EUR/USD

The Euro retreated to lows around 1.4025 against the dollar during European trading on Monday, but was able to secure a significant recovery later in the day as monetary policy remained extremely important for market sentiment.

Within Europe, ECB president Trichet maintained his hawkish tone with comments that inflation remained durably above target. With the next ECB policy meeting 10 days away, the remarks clearly indicate that the central bank is still planning to raise interest rates despite serious stresses surrounding the sovereign-debt outlook. There were further expectations that Portugal would soon require EU support and continuing fears surrounding the Irish banking sector with expectations that stress-test results would show the need for further capital, but the Euro proved broadly resilient with further reports of sovereign buying at lower levels.

The US economic data did not have a major impact with personal spending slightly higher than expected while pending home sales rose 2.1% for February following a 2.8% decline the previous month.

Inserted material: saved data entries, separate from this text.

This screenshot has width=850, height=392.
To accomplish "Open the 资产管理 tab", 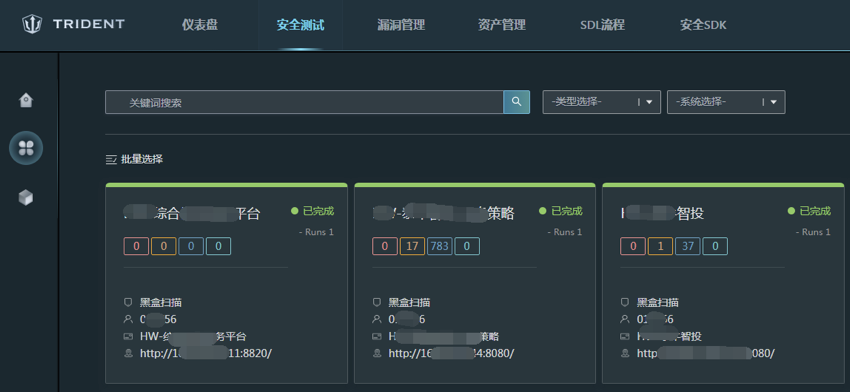I will pos(502,25).
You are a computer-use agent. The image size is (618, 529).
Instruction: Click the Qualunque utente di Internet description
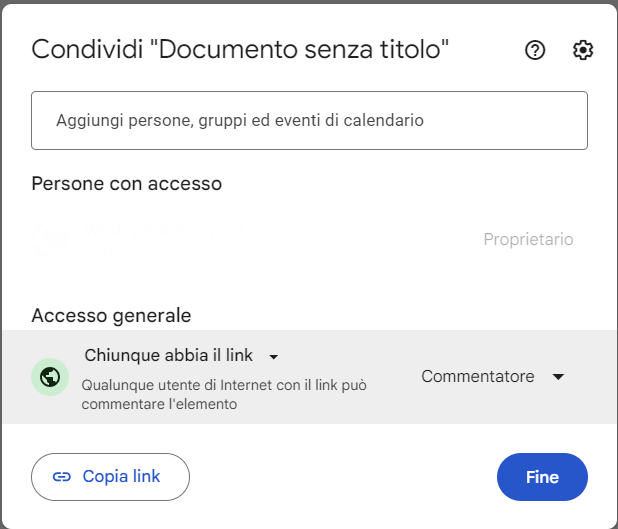point(224,395)
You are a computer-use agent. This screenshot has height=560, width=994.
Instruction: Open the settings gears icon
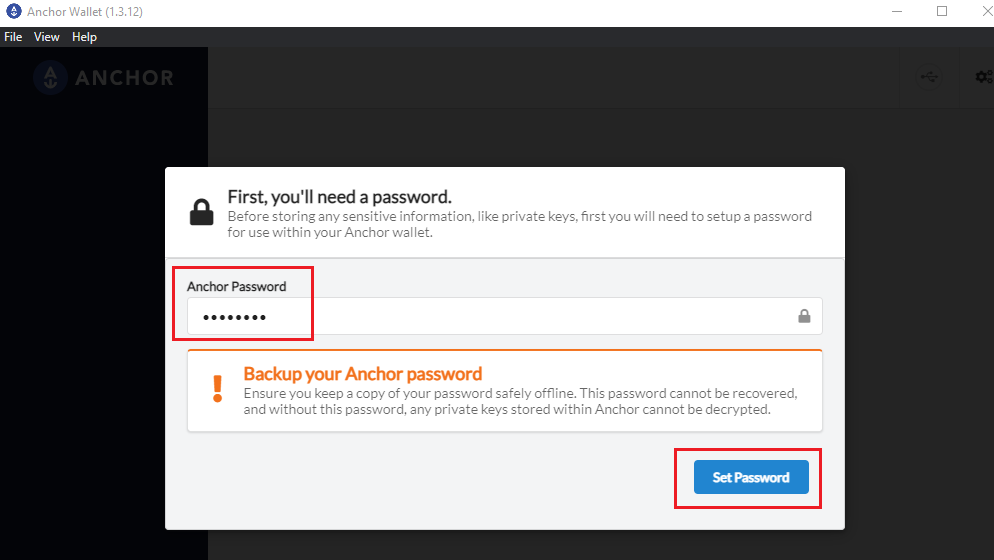click(984, 77)
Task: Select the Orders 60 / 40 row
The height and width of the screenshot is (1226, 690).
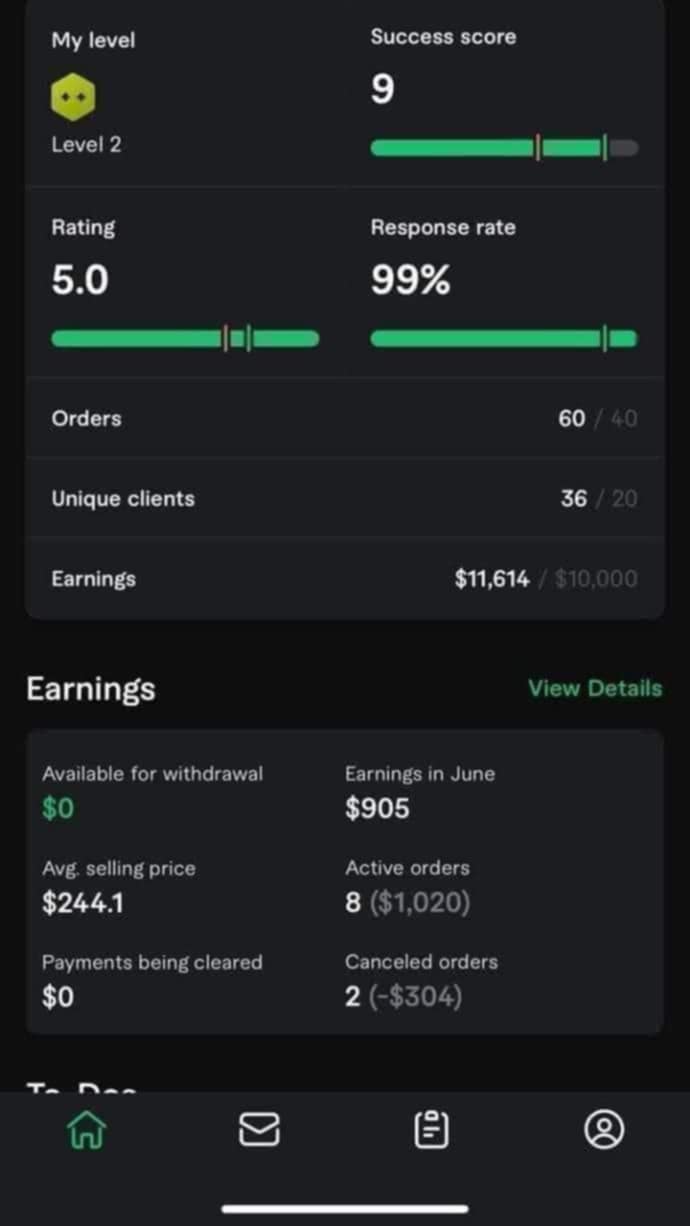Action: pyautogui.click(x=345, y=418)
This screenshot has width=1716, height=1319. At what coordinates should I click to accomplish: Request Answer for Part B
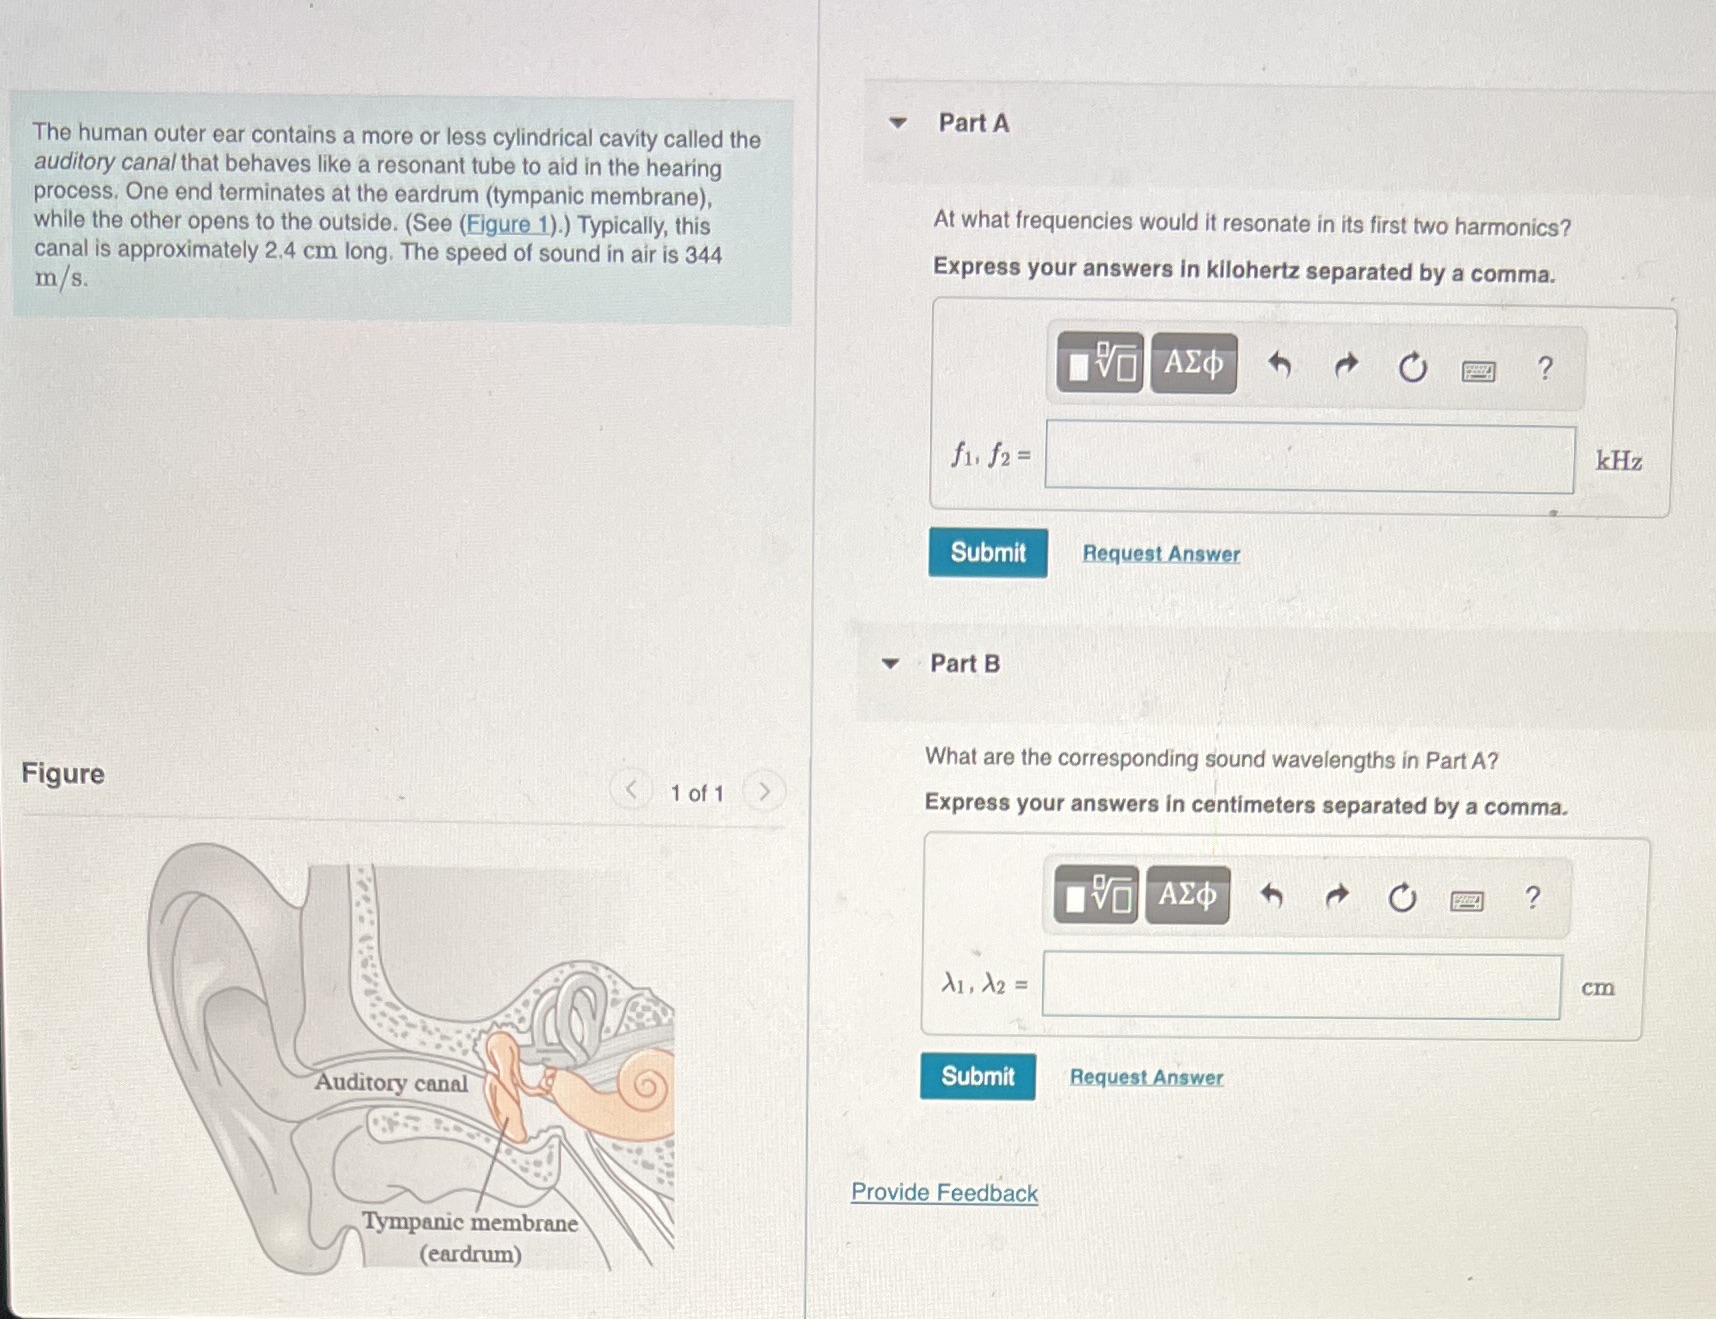1146,1077
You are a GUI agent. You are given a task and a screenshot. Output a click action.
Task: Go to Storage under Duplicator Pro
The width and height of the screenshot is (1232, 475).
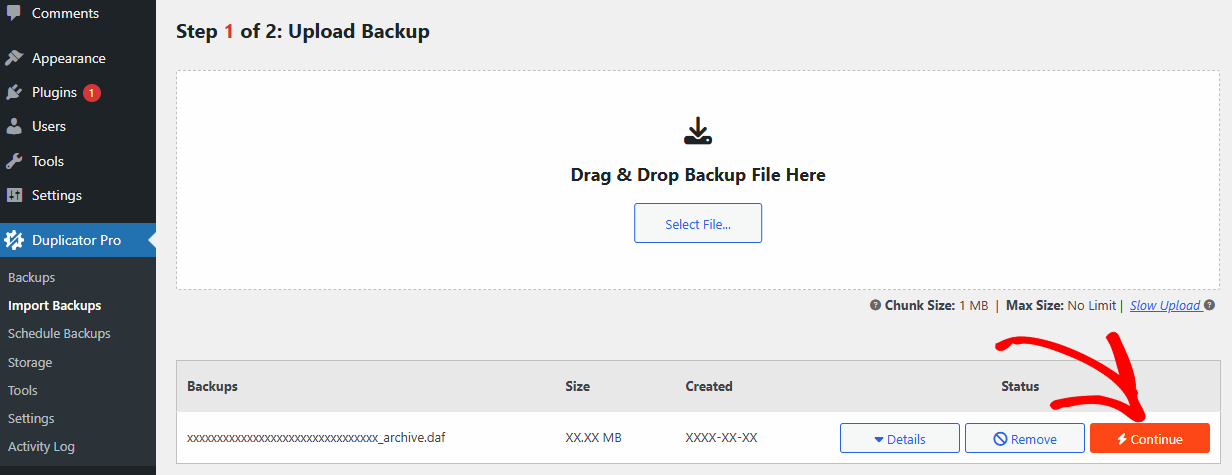tap(30, 362)
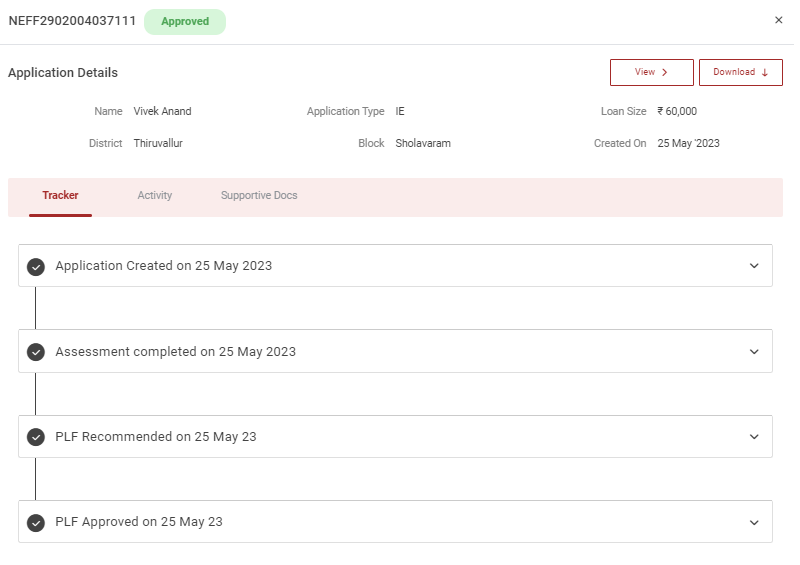Close the application details dialog
The width and height of the screenshot is (800, 565).
[x=779, y=20]
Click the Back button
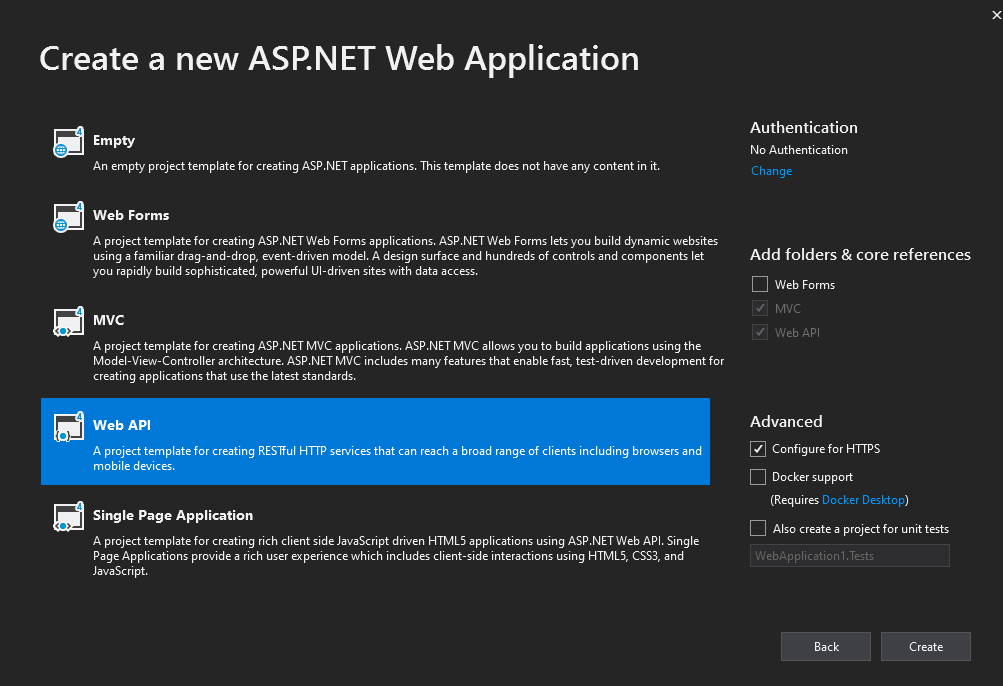The height and width of the screenshot is (686, 1003). pos(825,646)
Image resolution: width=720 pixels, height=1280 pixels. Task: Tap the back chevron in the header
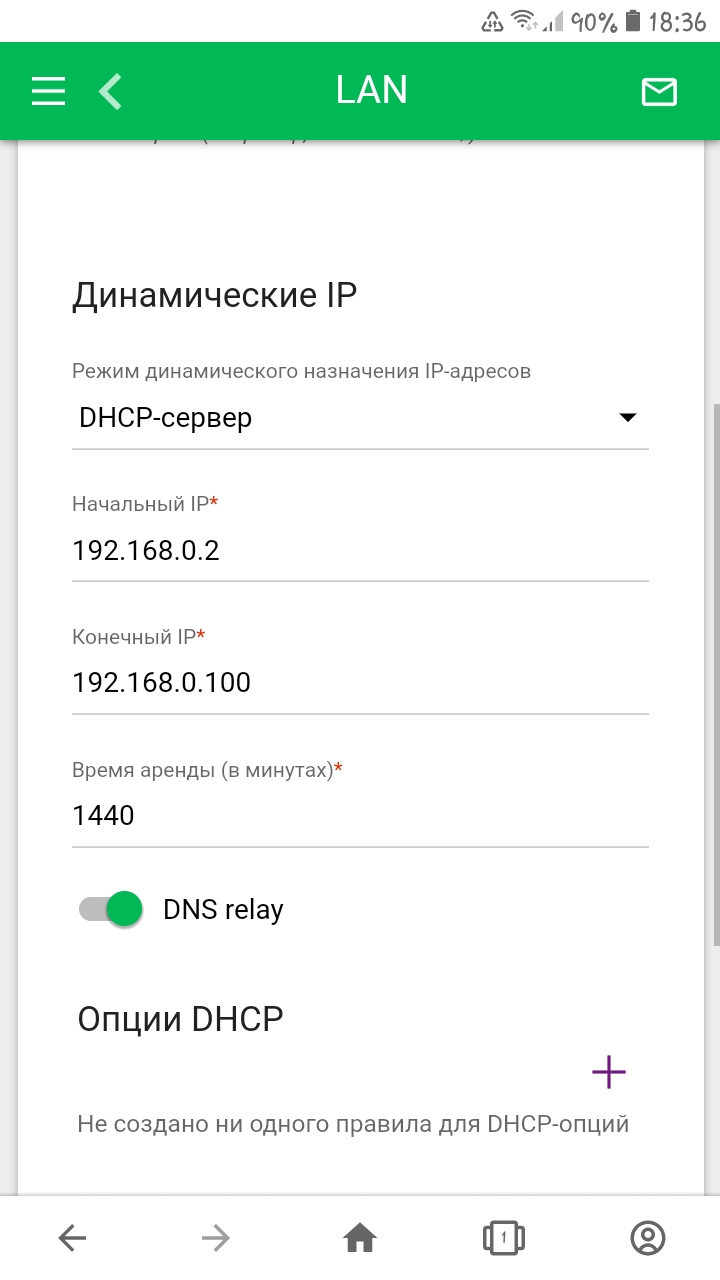pyautogui.click(x=110, y=91)
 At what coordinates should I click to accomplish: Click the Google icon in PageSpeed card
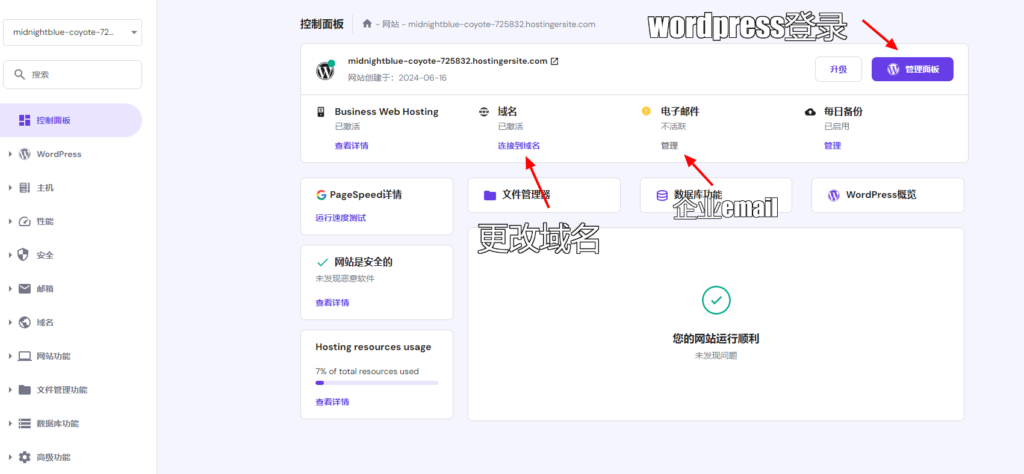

US monetary policy considerations also remained very important as comments from Fed officials remained under close scrutiny. In contrast to the more hawkish comments seen on Friday, there were more dovish remarks during Monday. Regional Fed President Evans stated that substantial policy accommodation remained appropriate, dampening expectations that there would be a near-term shift in Fed strategy.

Safe-haven considerations will remain potentially important with unease over the situation in Libya and underlying tensions within the Middle East. The Euro recovered to a high above 1.41 before edging lower in Asian trading on Tuesday.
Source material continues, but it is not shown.